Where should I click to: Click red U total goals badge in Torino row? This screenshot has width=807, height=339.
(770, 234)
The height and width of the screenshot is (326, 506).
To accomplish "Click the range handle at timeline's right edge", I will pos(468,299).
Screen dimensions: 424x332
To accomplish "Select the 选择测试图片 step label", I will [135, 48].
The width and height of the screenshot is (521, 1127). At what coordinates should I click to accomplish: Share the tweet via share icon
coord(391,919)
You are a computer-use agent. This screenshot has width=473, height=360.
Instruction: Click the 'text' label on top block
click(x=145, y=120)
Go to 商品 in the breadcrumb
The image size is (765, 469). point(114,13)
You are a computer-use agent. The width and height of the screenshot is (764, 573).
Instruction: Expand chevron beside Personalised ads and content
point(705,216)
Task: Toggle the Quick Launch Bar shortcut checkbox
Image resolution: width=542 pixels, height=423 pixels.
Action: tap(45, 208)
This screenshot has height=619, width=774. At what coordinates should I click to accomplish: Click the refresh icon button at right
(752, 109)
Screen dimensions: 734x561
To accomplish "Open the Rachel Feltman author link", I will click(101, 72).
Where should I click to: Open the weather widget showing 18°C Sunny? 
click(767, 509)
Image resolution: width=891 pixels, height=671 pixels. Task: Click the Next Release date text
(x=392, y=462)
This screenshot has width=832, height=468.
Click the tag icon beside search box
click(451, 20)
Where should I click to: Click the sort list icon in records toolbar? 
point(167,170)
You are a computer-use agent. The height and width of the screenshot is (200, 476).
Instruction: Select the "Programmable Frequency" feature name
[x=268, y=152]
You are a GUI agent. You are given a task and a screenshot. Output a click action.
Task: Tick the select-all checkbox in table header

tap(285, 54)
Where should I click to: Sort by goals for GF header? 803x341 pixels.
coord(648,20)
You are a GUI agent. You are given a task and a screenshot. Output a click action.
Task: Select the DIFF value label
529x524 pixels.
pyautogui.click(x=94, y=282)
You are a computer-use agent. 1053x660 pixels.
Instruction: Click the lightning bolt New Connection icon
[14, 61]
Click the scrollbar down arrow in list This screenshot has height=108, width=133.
####################
> **Your goal**: All that is needed is a number: the count of lines in the listing that hold "will".

> **Task solution**: 3